Clint Eastwood

The last tycoon
di Adriano Ercolani

 
 
Come i grandi cineasti del passato, come tutti i registi che credono nel proprio progetto al punto di rischiare in prima persona, Clint Eastwood ha rinunciato a qualsiasi compenso pur di girare Mystic river, opera preziosa che rappresenta forse la vetta artistica della sua filmografia, anche più di un capolavoro doloroso ed autunnale come Gli spietati (Unforgiven, 1992). Come i grandi cineasti del passato, Eastwood porta avanti la propria personale poetica anche attraverso l’esplorazione di generi diversi tra loro come il western, il “noir”, il road-movie o addirittura il melodramma. Cantore disilluso ma lucidissimo di personaggi e valori ormai tramontati, il cinema di Eastwood è ormai costellato di tutta una serie di figura che definire “fantasmi” non sembra inesatto: uomini e donne (soprattutto i primi) depositari di una sapienza e saggezza conquistata attraverso il dolore, il peccato, spesso la violenza; uomini fuori dal tempo in cui vivono, piegati ma non spezzati dal proprio passato, non allineati al conformismo ed al lassismo di una società in cambiamento. Personaggi perciò che trovano la loro migliore raffigurazione nel chiaroscuro, nell’indefinitezza del tratto, spesso nel colore ombroso e cupo. La grande vena malinconica di Eastwood allora viene fuori in tutta la sua forza di rappresentazione: pensiamo al grande finale de Gli spietati, in cui l’ultima inquadratura è proprio l’ombra di William Munny che osserva ancora una volta la casa in cui ha vissuto insieme ai figli ed alla moglie scomparsa, e poi a sua volta scompare in dissolvenza, proprio come un fantasma. Anche la scena conclusiva di I ponti di Madison County (The bridges of Madison County, 1995) ci riconsegna la stessa visione di Eastwood: la sua figura si staglia indistinta, immobile sotto la pioggia battente, spettatore ormai impassibile e fuori dal tempo di un mondo ormai cambiato.

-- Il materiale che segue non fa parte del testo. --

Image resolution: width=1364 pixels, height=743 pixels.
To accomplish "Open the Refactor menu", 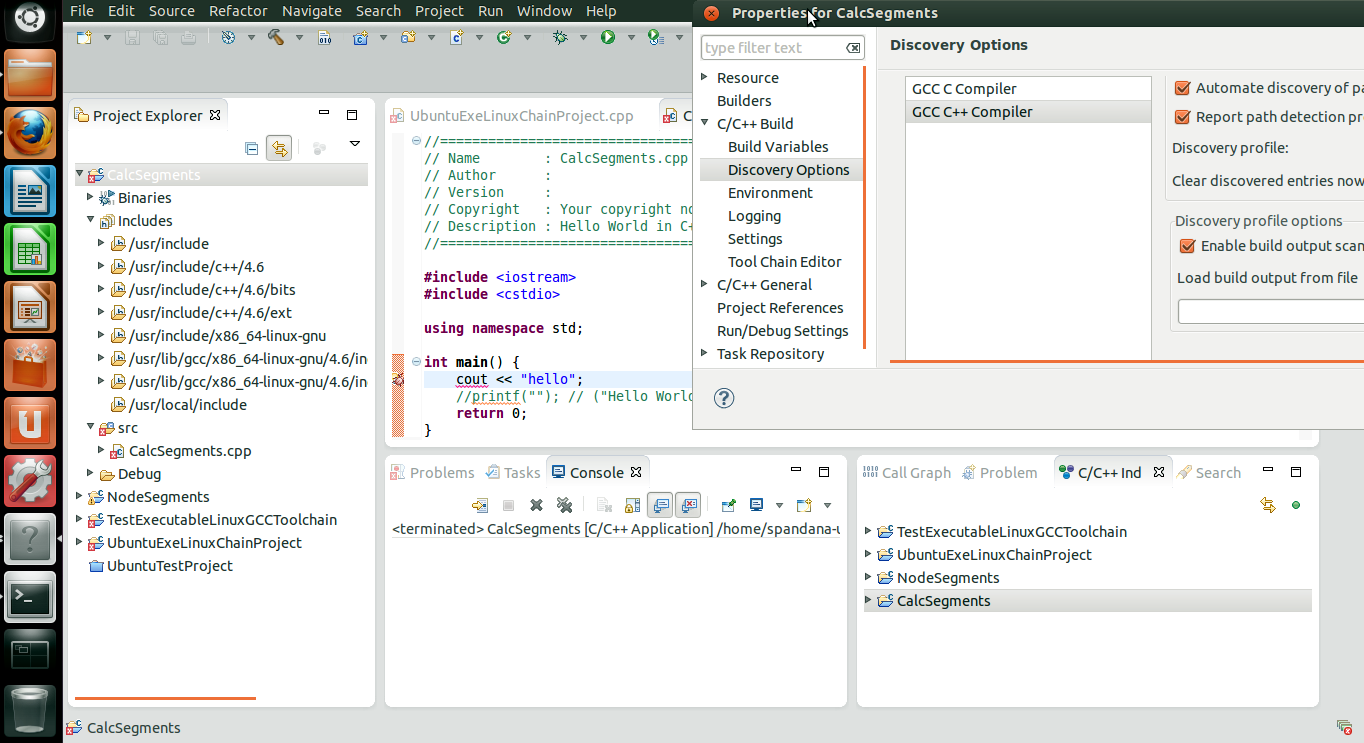I will 238,11.
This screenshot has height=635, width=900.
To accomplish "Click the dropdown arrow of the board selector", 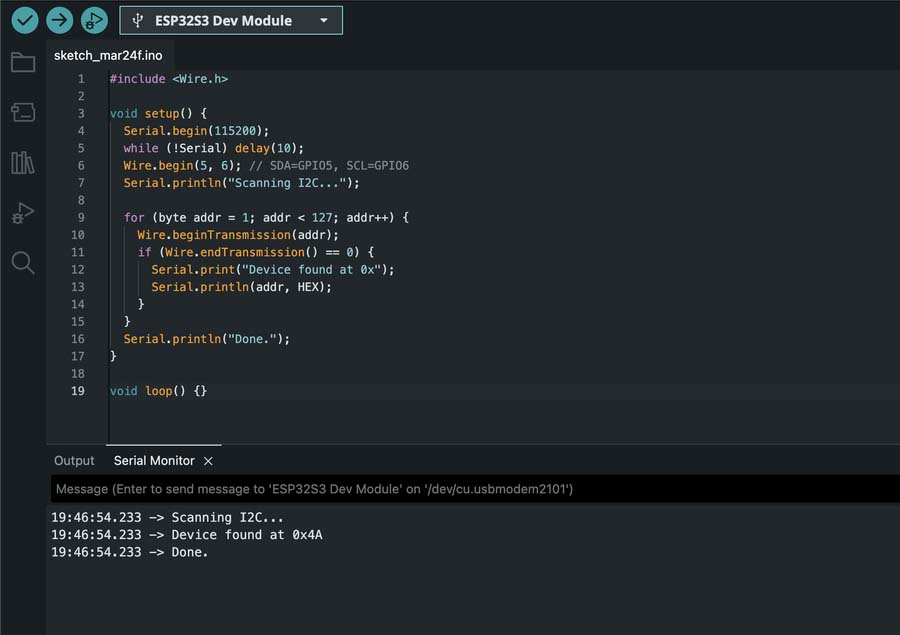I will click(323, 20).
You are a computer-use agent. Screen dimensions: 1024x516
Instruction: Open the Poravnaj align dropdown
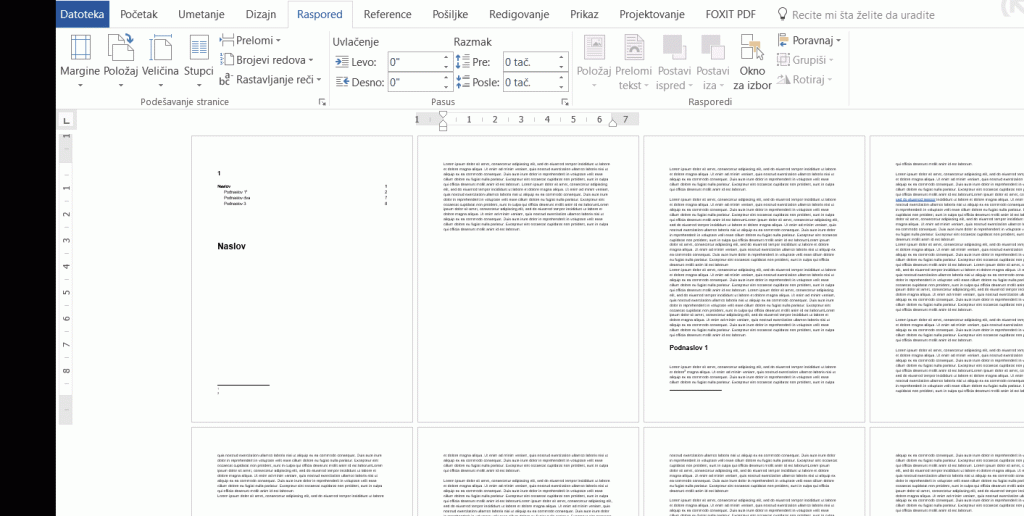click(x=810, y=40)
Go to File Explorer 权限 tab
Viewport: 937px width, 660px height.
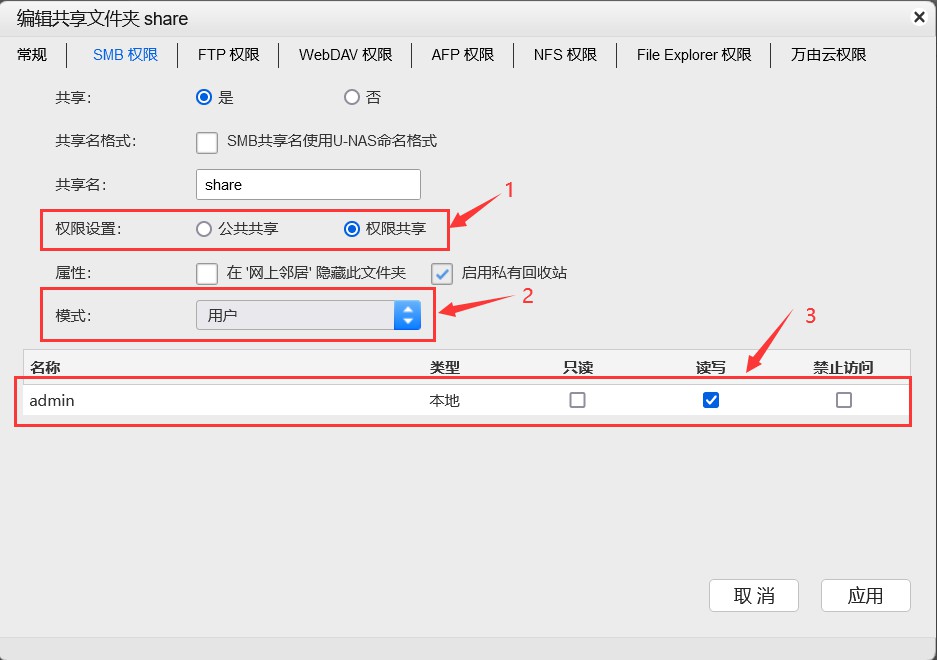point(694,55)
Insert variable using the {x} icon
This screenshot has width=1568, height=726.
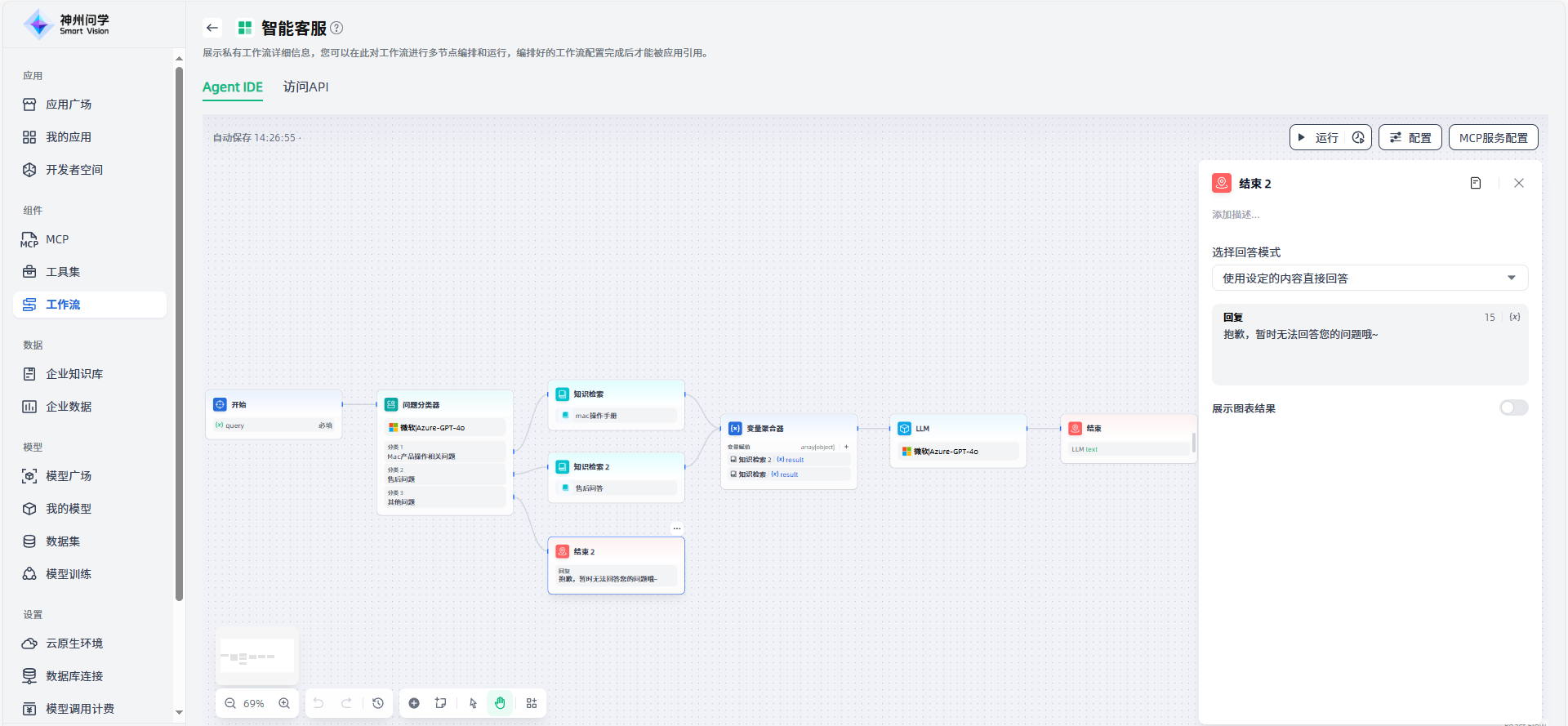pos(1515,317)
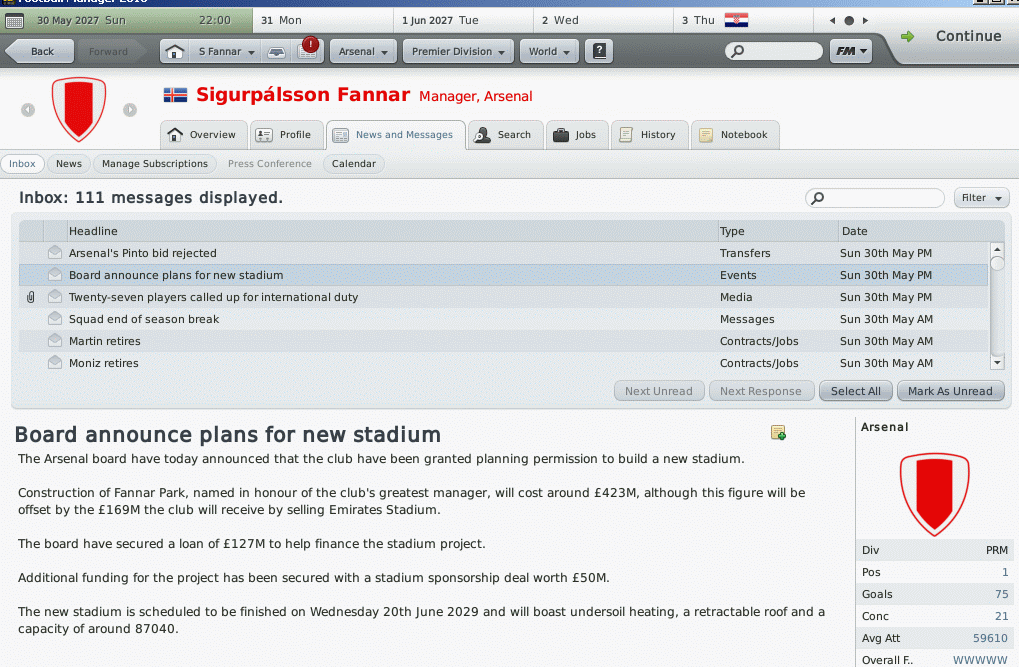1019x667 pixels.
Task: Click the Select All button
Action: tap(855, 391)
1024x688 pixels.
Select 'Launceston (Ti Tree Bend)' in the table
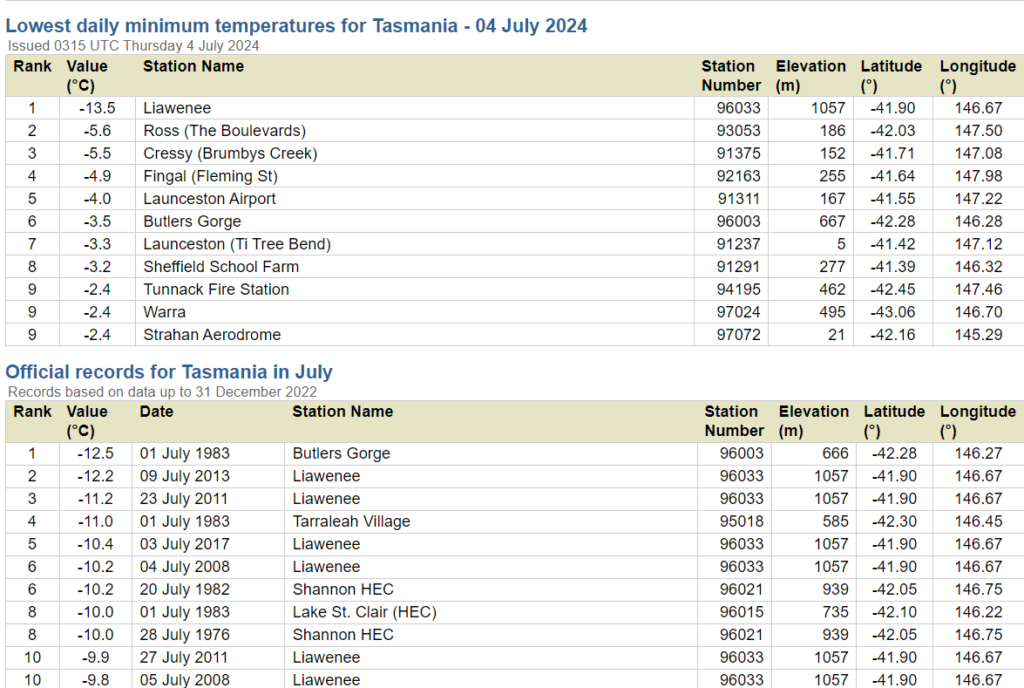pyautogui.click(x=236, y=244)
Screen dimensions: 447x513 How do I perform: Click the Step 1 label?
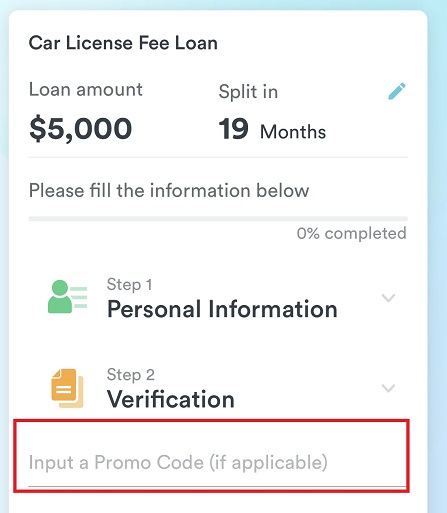click(129, 285)
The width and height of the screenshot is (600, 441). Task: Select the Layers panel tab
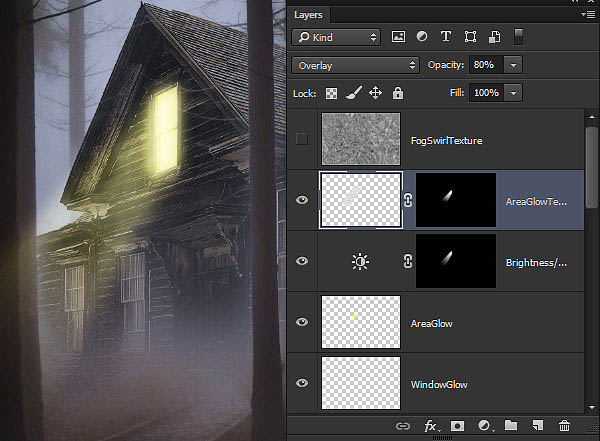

Se dunque la poetica di questo grande autore è sempre riuscita con lucida precisione ad esporre le proprie linee principali, anche l’estetica cinematografica di molte delle opere di Eastwood può essere definita estremamente coerente: soprattutto nei suoi film più riusciti il cineasta ha dato prova di essere forse l’ultimo autore letteralmente “classico” del panorama cinematografico americano. Regista mai “invadente”, capace di trasformare la semplicità visiva in eleganza assoluta, soprattutto dopo il dovuto riconoscimento internazionale de Gli spietati Eastwood ha potuto iniziare a fare il cinema che più gli si è dimostrato consono. In un periodo in cui praticamente tutto il cinema americano cosiddetto “autoriale” – basta guardare i fratelli Coen, Tim Burton, Paul Thomas Anderson, tanto per citare i cineasti americani più acclamati dalla critica internazionale - ha ripreso gli stilemi del periodo classico e li ha re-interpretati in chiave moderna (o per meglio dire post-moderna), il regista di Bird (id., 1988) ha invece scelto la strada completamente opposta, e cioè quella di una fluidità di racconto e di una firma registica assolutamente classiche, sia per quanto riguarda la ricerca del racconto che per l’impostazione più propriamente estetica della messa in scena. Da questa precisissima visione del cinema e dei suoi meccanismi di narrazione, a prescindere anche dal genere scelto per raccontare, Eastwood ha tirato fuori un “personal touch” assolutamente inconfondibile, rintracciabile anche nelle prove meno riuscite. Quando poi è stato sorretto dalla vena creativa e da una storia possente, come nel caso di Mystic river, il cineasta è riuscito a proporre un cinema “fuori dal tempo” ancora più ficcante e prezioso di quello di autori invece prepotentemente calati nel proprio universo filmico. Sotto questo punto di vista, il cinema di Eastwood davvero sembra essere un cinema difficilmente collocabile nella cornice opprimente di un determinato periodo storico, tanto riesce ad essere attuale ed artisticamente valido; autore sempre coerente con sé stesso, capace di dirigere opere sempre legate da un filo di continuità riconoscibile e perciò analizzabile, il cineasta può al momento essere tranquillamente essere considerato l’ultimo grande autore “classico” del panorama statunitense contemporaneo, e forse in questo senso il suo discorso poetico e stilistico è tanto più avanzato di molti autori cresciuti all’ombra di tanto cinema “confuso” degli ultimi anni.